Mixed (brake) response

We've tried it and we didn't like it much

FOR AN upcoming comparison we found ourselves in the Alfa Romeo Giulia QV at Winton Motor Raceway – and barrelling down into turn one where, hitting the brakes, the initial response was that there was no response. Or exactly what you don't want to feel when you're doing 200km/h and, in the space of 150 metres, need to be doing 90km/h.

Yet that was exactly Warren Luff's experience the first time he went to hit the Giulia QV’s brakes. The pedal didn’t go dead, but Luffy thought he was about to have a massive accident… before the system did its thing. Brake feel in normal driving wasn’t great, as you need to press fairly hard on the pedal to bring the car to a halt, though without having tested the QV with its standard brakes it’s difficult to gauge whether the brake-by-wire system or the optional carbon-ceramics were the main culprit in this respect. Beyond that slightly disconcerting first sensation under culprit hard braking, we were impressed with IBS. It’s possible that it's great at handling sudden 100 per cent inputs.

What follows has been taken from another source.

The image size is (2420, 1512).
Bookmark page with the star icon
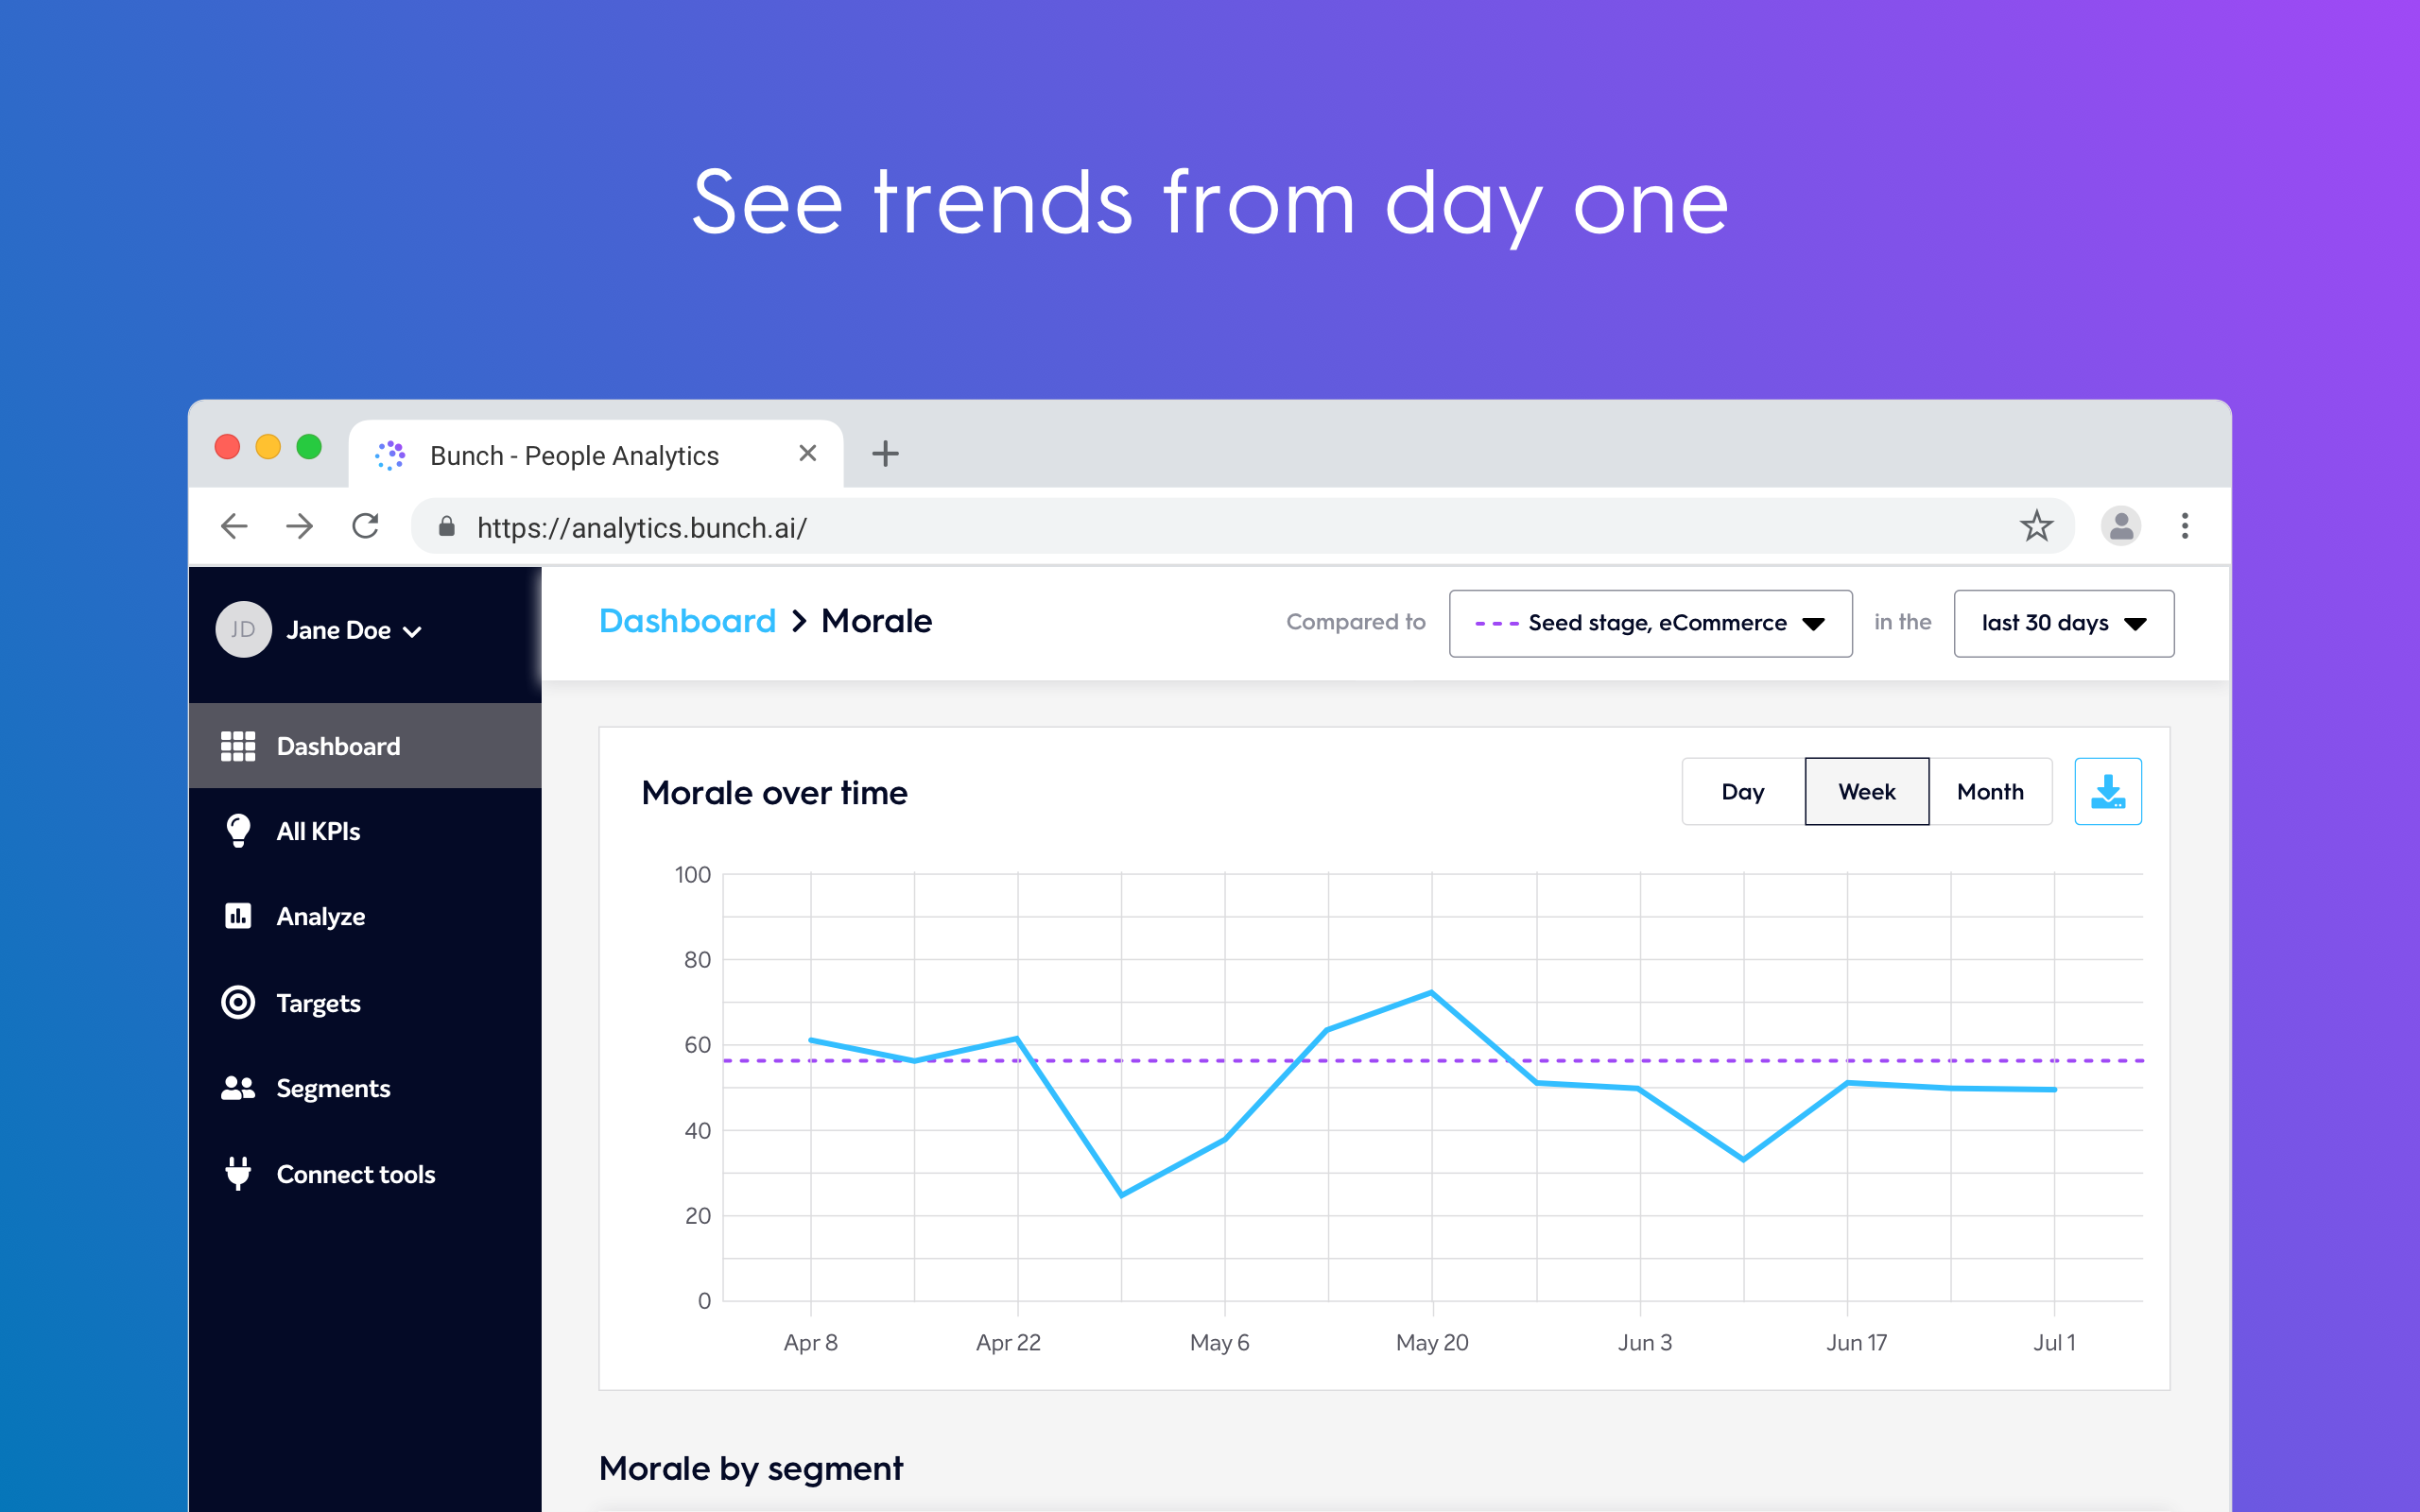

But from that point onward the Alfa feels to stop better than any car we’ve ever driven. It’s incredible the rate at which it seems to shed speed.

How it works

Alfa’s Integrated Braking System explained


IBS dispenses with the separate master cylinder, vacuum brake booster and stability control hardware, integrating ESC, ABS, brake booster and brake actuation into a single device. Physically, this Franken-unit marries a patchwork of components including both electrical and hydraulic assemblies, brushless DC motor driving a ball screw to create the required hydraulic pressure, and brake fluid reservoir.


The brake pedal is still linked to a traditional tandem pump, though this piston doesn’t directly push brake fluid into the lines as with a conventional system. Instead the computer’s sensors read the driver’s input. A load simulator cylinder is designed to provide the driver with natural pedal feedback, while a linear actuator aims to make pedal feel consistent and predictable. The tandem pump’s connection to the pedal allows it to serve as a sufficient back-up in the case of a system failure (with a similar feel to a traditional system with no vacuum assistance).


Because the system separates the pressure of the brake pedal from the slowing wheels, IBS removes the pulsing effect commonly associated with antilock braking.


Hydraulic brake fluid is still distributed to each wheel’s calipers via brake lines – but capable of performing the process significantly faster. IBS developer Continental – which calls the system MK C1 – says full brake pressure for a twotonne vehicle can be applied after just 150 milliseconds.


Variable pedal feel and actuation can be tailored via software, and can be programmed differently not just between manufacturers, but also different vehicle modes. Selecting Dynamic on the Alfa Giulia Quadrifoglio’s DNA Pro vehicle setting system, for example, introduces a sharper, more direct braking response than in Normal.